Руфус и гадать не решался, что это было за заклинание и кто его сработал, но внутри у него появилось хорошо знакомое не то сосущее, не то щекочущее чувство, словно он только что проглотил крупного паука и тот даже в желудке продолжает извиваться.

— Да я с икриночного возраста такого не видал. Там промышляет воистину могущественный маг!

— Белый маг или черный? — осторожно поинтересовался почти-совсем-еще-головастик.

В волнении Руфус прикусил нижнюю губу. Возмущение ауры пришло с дальнего запада, он был в том уверен. На западе водились в основном черные маги. И в последний раз, когда Мухолову случалось видеть такой выплеск магической энергии, он предвещал начало великой войны, в которой многие белые маги сложили свои головы.

— Нам придется послать волшебника на разведку, — пробормотал старый лягух и тут же погрузился в раздумья о том, кому можно было бы доверить подобную миссию в это время года.

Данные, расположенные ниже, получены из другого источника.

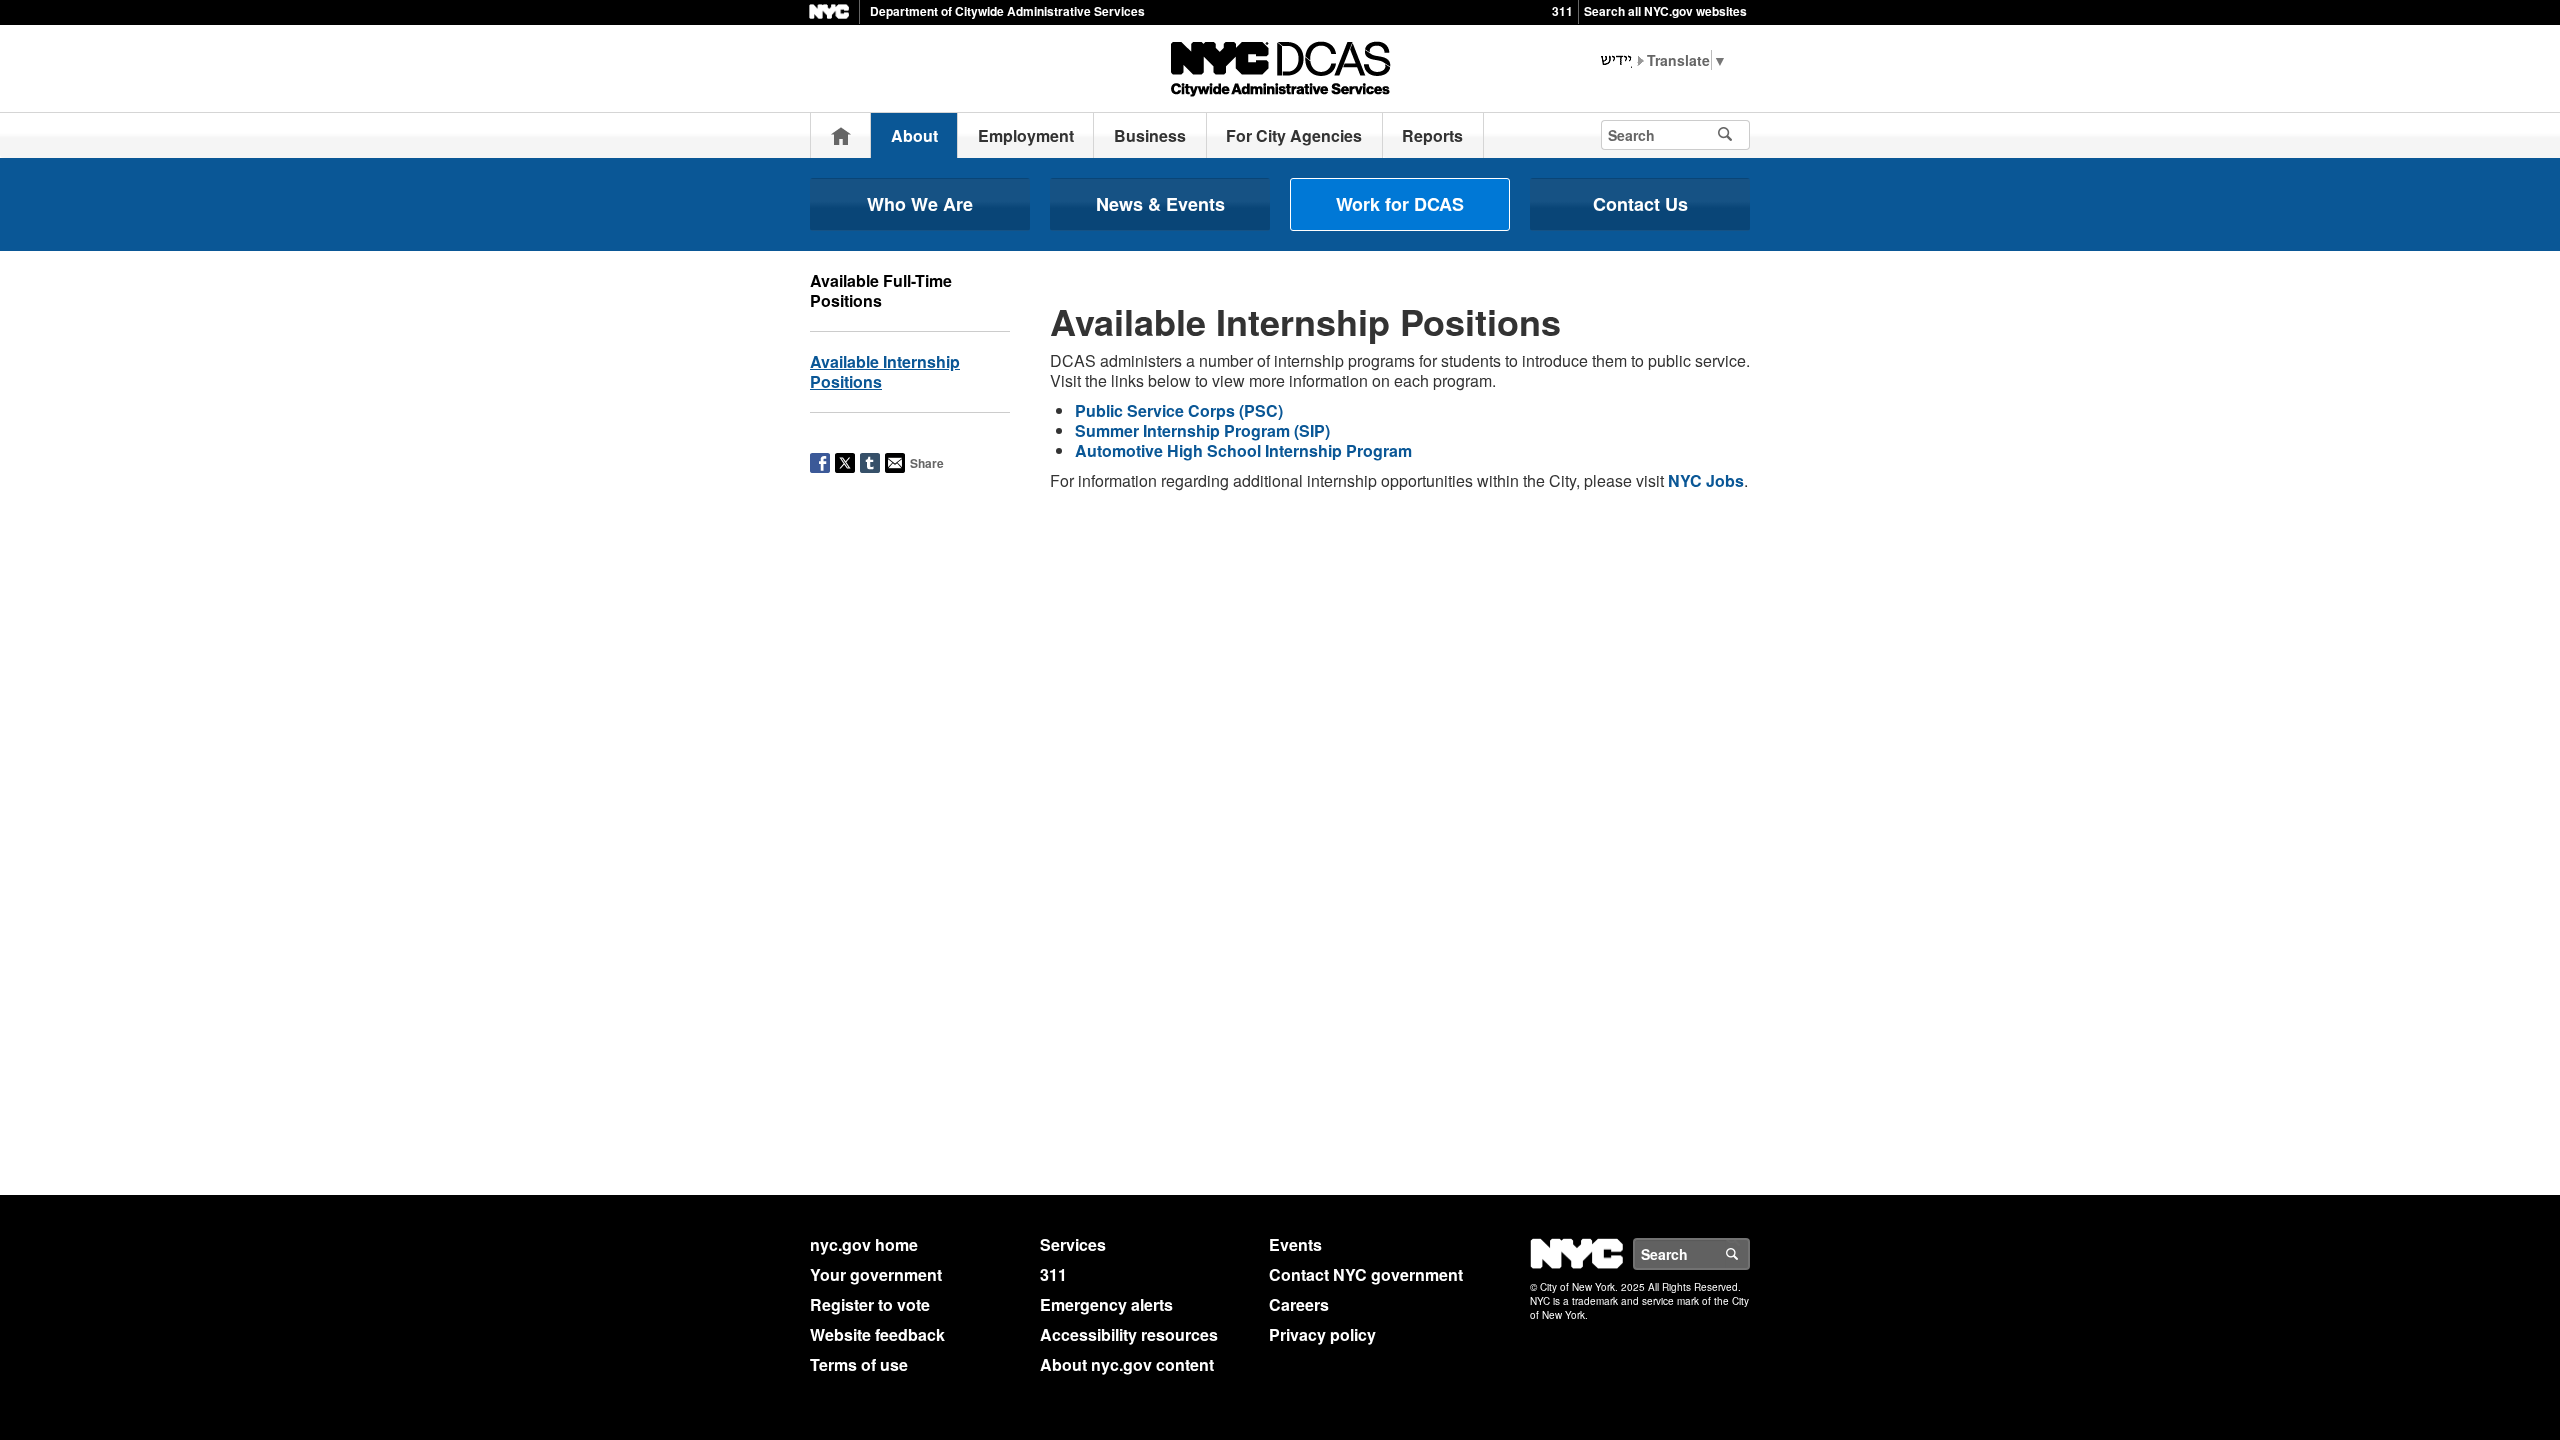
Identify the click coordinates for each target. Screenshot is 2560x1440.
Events (1295, 1244)
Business (1150, 135)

— Единственное, что нам остается, — проквакал он с некоторым запозданием в ответ ученику, — это надеяться на лучшее.

* * *

В это самое время в уединенной пещере близ морского побережья в шестидесяти с лишним милях от Бенова дома еще один колдун в полудреме свисал с каменного потолка, держась за него ногами и эффектно завернувшись в кожаные крылья — хотя на самом деле не эффекта ради, а чтобы сохранить тепло. Имя колдуну было Ночекрыл. В носу его поблескивало потускневшее от времени серебряное колечко, а вдоль края невероятных размеров ушных раковин, затенявших крохотное личико, бежал ряд серебряных «гвоздиков». Мех его обладал роскошным оттенком подернутых пеплом оранжевых угольев умирающего костра, а голые мембраны крыльев и ушей были сплошь зататуированы разными мистическими символами.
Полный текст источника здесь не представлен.